## Work to do
Write the next part of the account below of how attachments were collected from issue trackers and processed, starting right after its final sentence.

## Quoted text
********************

These files were gathered from several issue trackers.

We used APIs for bugzilla- and JIRA-based bug trackers, and did straight html scraping for github-based trackers.
We also wrote a fully custom crawler for chromium.

For bugzilla-based trackers, we ran queries for issues that contained an attachment with a mime type including the word 'application'.
This was a broad reach query.  We then gathered all attachments from those issues.

After downloading the files, we identified compressed (e.g. *.bz2) files and package files (e.g. *.zip files). We wrote
code to extract/decompress those files (including the .tgz combo).  These are files named, for example: OOO-5860-10.zip-0.pdf.
For the compressed/packaged files, we used Apache Tika for file identification and to attach a file extension.

We wrote code to change the file extension of the original files (via Apache Tika).  We discovered a fairly large
list of file types that need to be added to Tika (mostly specializations of .xml or .zip), and we created a deny list so
that we wouldn't overwrite those file extensions on that list.

********************

## Data entries
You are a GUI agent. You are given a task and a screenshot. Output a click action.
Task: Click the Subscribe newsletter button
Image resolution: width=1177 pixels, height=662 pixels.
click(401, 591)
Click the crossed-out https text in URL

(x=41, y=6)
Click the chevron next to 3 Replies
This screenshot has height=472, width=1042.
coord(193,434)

********************

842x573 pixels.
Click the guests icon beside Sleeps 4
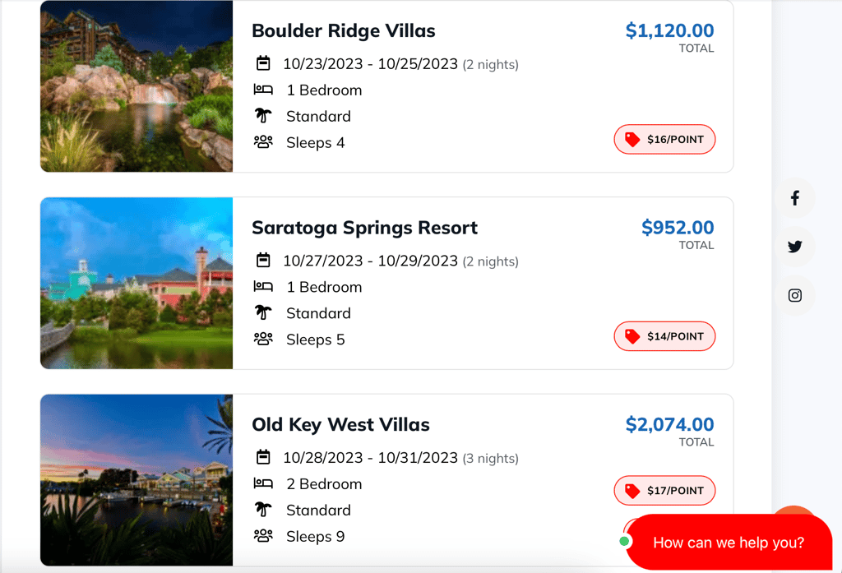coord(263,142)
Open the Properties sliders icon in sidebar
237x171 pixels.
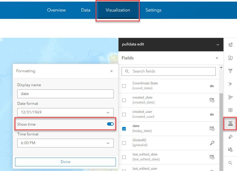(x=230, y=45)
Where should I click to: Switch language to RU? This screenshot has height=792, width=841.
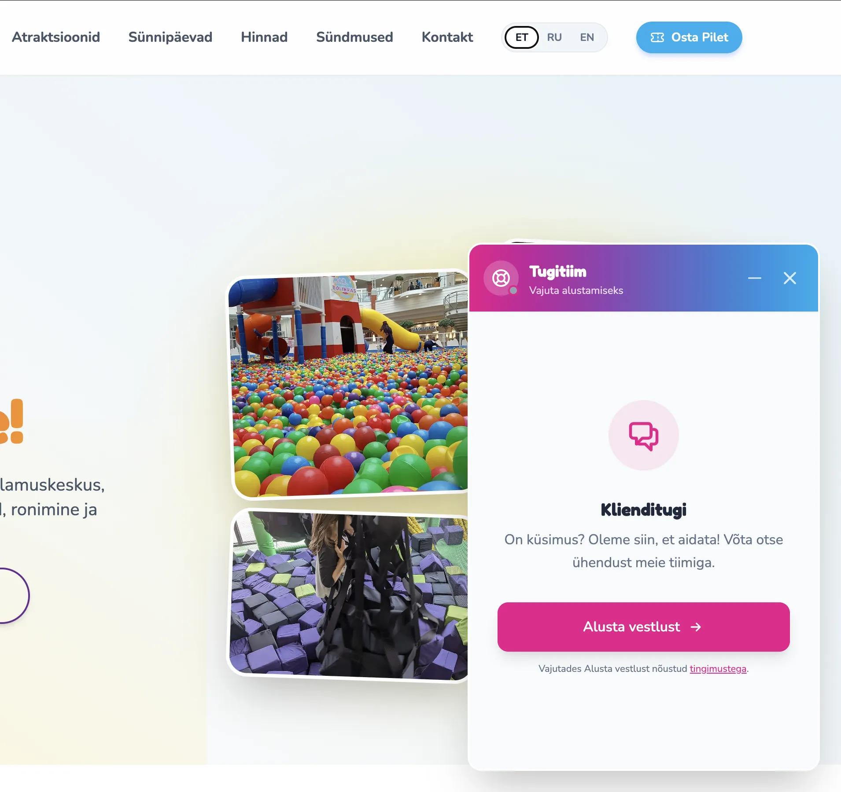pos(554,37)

********************

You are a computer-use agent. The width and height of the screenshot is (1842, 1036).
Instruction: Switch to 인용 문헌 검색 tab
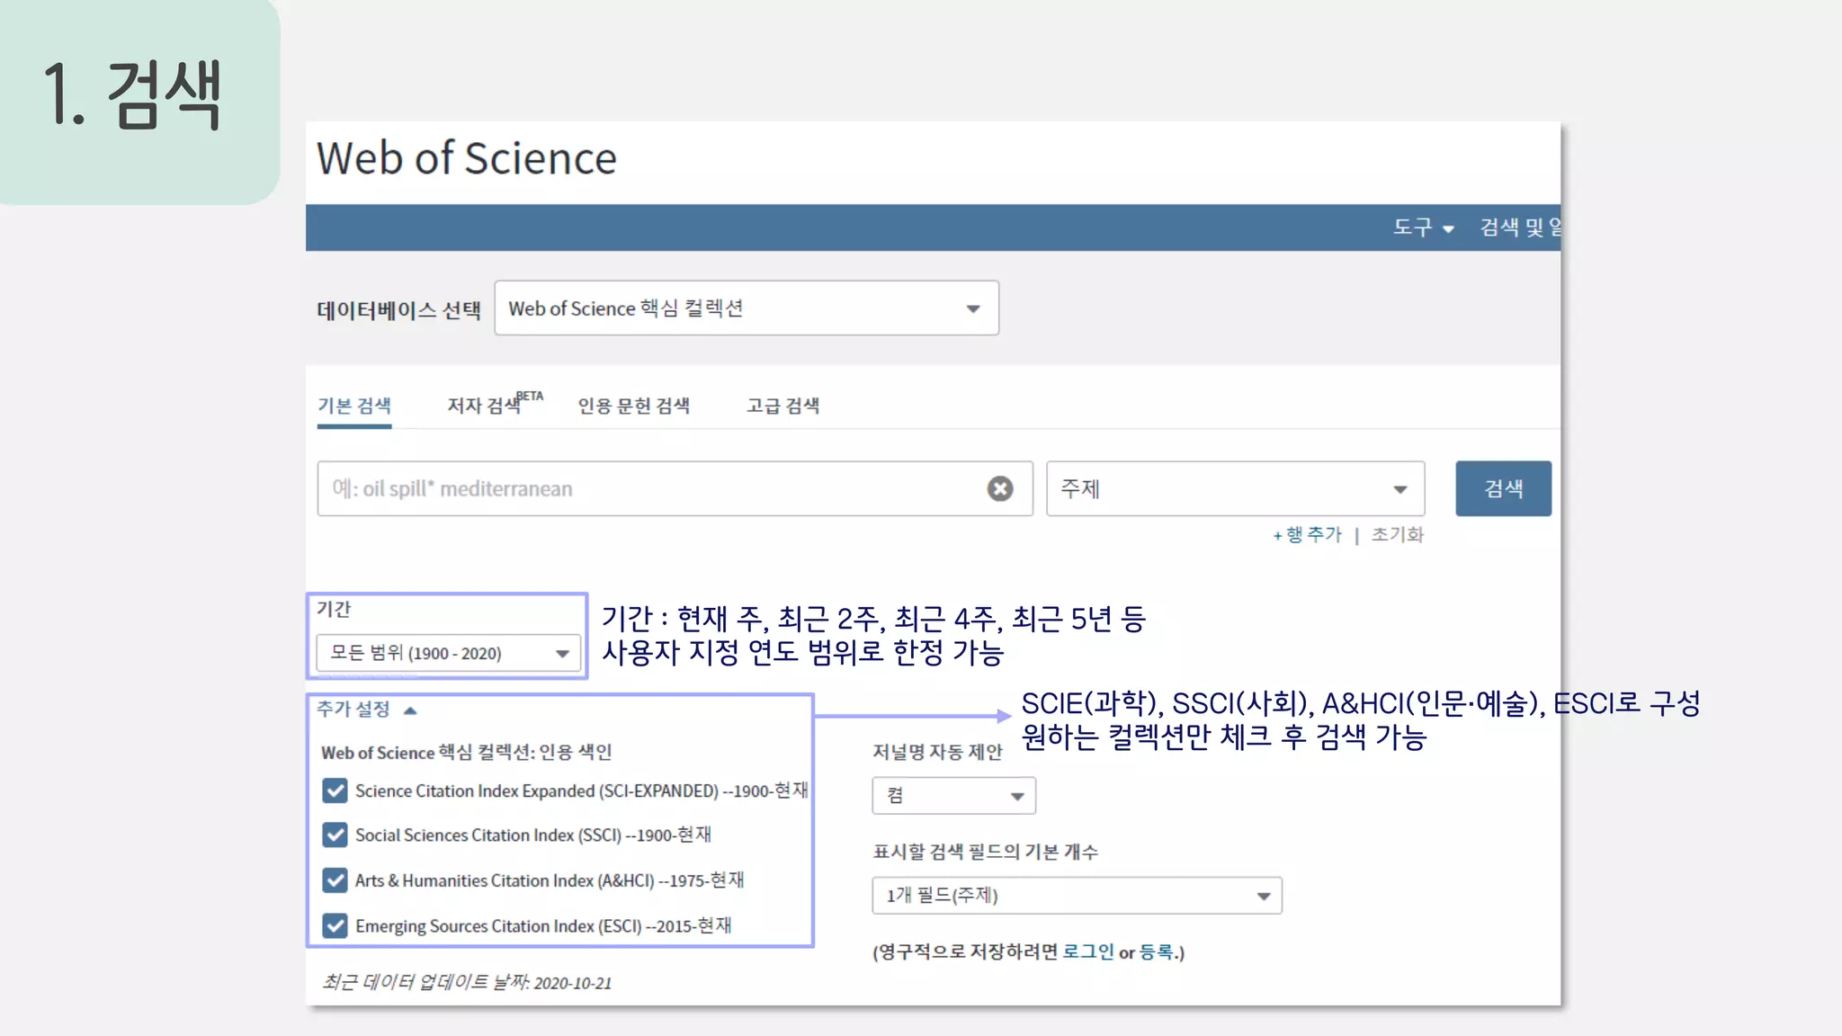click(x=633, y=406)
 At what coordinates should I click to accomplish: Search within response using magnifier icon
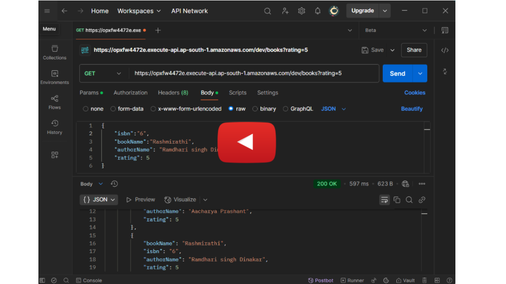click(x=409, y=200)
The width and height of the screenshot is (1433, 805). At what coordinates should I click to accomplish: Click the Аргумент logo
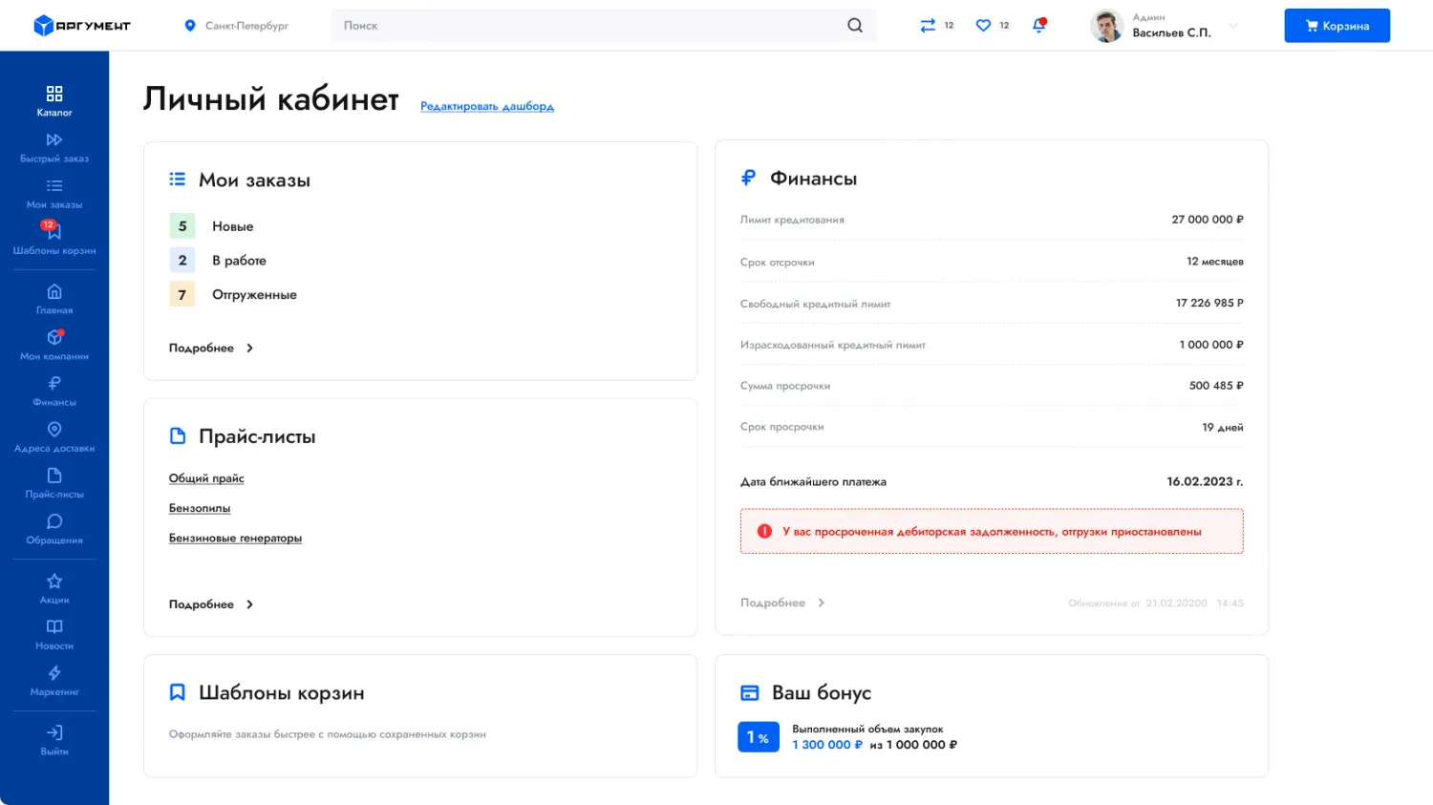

********************

## The output
For github-based sites, we found that users frequently supplied a url to an external file rather than or in addition
to actually attaching a file.  For those files, we tried to download the file from the external url,
and we used Tika to modify the file extension.  These files are named MOZILLA-LINK-3185-0.pdf...that's the first valid
external url for mozilla issue 3185.

For all files, we changed the filesystem "last modified" date to the date the issue was opened to give a sense of
the age of the file -- at some point we might change this to "uploaded date" where available.

We removed 0-byte files, *.diff and *.txt files.

This is a work in progress and imperfect.  Please let us know if you notice any areas for improvement.

The source code for all crawlers except the pdfium crawler is available here: 
https://github.com/tballison/tika-addons/tree/master/bugtracker-crawler

In November 2020, we refreshed the crawl for all sites except for pdfium.

Sites

Bugzilla-based (using the standard rest-based API)
MOZILLA https://bugzilla.mozilla.org/
REDHAT https://bugzilla.redhat.com/
OOO https://bz.apache.org/ooo
POI https://bz.apache.org/bugzilla/
LIBRE_OFFICE https://bugs.documentfoundation.org/ 
GHOSTSCRIPT https://bugs.ghostscript.com/

Bugzilla-based html scraping (rest-based API is turned off) from https://bugs.freedesktop.org, products:
cairo
colord
dejavu
poppler

Gitlab-based
https://gitlab.freedesktop.org/poppler/poppler (stored in poppler-gitlab/)
https://gitlab.freedesktop.org/cairo/cairo (stored in cairo-gitlab/)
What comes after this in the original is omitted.